Dataset entries:
=-=-=
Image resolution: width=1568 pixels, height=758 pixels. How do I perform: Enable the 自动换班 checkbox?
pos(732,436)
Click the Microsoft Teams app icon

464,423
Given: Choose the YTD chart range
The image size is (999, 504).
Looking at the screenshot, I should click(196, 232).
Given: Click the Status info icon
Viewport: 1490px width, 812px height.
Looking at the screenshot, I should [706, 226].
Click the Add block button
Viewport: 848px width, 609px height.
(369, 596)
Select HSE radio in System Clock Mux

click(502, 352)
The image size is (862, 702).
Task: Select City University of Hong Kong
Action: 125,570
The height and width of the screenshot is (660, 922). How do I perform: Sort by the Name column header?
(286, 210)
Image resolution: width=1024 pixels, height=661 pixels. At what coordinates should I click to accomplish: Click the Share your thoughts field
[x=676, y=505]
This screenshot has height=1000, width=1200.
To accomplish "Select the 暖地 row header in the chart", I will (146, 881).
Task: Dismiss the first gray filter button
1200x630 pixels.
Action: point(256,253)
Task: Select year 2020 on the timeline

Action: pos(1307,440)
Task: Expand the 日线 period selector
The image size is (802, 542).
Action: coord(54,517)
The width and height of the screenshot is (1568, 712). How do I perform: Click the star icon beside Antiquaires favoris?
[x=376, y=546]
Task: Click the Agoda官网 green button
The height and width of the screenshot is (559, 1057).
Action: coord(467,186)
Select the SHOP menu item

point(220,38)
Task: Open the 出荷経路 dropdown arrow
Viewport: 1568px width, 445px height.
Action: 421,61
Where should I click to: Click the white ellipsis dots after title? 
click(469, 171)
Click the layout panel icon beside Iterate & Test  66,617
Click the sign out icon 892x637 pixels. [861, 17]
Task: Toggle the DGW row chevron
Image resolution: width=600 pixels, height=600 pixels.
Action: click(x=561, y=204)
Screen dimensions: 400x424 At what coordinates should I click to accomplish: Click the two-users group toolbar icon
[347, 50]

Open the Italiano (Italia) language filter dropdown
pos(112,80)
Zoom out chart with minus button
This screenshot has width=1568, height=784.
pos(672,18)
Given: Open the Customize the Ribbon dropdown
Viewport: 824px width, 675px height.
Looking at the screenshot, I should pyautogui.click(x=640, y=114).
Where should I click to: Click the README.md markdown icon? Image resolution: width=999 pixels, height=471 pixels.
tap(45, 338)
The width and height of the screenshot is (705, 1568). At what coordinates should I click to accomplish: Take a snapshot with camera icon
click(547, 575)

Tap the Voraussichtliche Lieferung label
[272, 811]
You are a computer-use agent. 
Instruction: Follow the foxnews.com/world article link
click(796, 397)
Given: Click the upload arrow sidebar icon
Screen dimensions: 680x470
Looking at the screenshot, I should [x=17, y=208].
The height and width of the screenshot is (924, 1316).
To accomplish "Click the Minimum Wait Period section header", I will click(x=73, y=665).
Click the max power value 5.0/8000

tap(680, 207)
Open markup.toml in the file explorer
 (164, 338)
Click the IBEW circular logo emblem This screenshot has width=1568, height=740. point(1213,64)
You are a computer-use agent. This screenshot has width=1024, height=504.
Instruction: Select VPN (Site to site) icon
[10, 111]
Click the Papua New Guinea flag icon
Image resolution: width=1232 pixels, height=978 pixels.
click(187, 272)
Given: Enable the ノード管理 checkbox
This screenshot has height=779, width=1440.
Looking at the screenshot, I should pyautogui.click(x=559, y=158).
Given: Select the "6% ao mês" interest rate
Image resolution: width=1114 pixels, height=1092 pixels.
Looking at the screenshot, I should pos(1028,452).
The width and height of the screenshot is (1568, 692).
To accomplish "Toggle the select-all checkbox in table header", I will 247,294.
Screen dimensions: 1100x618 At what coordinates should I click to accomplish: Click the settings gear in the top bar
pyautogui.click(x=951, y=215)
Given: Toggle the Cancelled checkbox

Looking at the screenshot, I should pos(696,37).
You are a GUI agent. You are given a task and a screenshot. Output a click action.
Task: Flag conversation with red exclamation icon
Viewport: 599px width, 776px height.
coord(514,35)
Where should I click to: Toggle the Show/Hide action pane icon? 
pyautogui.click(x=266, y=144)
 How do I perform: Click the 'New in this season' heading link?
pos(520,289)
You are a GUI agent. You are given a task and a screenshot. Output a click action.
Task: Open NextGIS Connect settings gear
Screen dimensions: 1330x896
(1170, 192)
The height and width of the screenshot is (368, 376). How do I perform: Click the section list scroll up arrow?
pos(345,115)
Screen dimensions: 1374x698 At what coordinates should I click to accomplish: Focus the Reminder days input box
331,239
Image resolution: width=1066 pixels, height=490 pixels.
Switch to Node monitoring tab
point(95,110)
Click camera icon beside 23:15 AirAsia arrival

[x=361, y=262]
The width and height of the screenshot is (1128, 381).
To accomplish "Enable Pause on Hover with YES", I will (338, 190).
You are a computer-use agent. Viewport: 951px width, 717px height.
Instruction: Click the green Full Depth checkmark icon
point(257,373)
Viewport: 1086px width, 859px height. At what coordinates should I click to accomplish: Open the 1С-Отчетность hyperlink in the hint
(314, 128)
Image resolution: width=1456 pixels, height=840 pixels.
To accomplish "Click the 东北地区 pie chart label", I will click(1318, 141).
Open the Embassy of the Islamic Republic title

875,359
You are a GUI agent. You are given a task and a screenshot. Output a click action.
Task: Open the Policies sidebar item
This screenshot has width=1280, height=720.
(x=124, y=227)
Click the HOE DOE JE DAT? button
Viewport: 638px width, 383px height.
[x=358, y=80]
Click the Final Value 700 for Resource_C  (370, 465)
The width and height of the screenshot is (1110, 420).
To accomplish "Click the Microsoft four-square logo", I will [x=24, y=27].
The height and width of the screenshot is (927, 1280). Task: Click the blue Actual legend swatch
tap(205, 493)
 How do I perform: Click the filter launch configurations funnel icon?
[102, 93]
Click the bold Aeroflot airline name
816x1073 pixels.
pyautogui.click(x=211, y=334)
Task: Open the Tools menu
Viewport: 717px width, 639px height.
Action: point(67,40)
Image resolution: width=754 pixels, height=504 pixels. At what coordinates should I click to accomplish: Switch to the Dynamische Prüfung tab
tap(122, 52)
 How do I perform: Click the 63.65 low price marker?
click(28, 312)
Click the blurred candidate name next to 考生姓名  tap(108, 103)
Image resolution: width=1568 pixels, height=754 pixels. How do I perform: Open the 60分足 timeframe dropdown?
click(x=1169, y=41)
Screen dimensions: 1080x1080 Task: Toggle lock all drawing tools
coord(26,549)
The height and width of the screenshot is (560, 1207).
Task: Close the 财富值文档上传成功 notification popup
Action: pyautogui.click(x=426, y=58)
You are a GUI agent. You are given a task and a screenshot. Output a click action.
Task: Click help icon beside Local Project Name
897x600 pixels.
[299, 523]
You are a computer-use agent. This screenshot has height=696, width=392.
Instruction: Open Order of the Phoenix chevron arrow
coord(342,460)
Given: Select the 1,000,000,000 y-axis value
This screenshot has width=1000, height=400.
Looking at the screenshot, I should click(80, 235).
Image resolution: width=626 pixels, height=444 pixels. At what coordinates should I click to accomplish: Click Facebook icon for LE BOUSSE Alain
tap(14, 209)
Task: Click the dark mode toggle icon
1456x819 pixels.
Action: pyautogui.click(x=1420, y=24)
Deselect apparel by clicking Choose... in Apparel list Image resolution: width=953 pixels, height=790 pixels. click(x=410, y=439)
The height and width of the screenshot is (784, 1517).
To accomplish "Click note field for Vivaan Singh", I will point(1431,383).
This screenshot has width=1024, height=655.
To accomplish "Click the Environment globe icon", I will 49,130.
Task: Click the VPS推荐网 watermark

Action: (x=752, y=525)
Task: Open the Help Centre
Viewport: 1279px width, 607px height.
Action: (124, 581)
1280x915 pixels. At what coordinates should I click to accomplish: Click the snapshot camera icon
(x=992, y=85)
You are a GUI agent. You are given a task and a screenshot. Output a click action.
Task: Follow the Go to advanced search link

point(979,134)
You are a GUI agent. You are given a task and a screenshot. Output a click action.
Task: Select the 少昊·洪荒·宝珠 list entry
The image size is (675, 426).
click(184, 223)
=-=-=
§ **Work item**
The lines to return are those in the records above that hold the word "logo".

§ **Task result**
Click the IBEW circular logo emblem This screenshot has width=1568, height=740. point(1213,64)
To accomplish "Click the Microsoft four-square logo", I will [x=24, y=27].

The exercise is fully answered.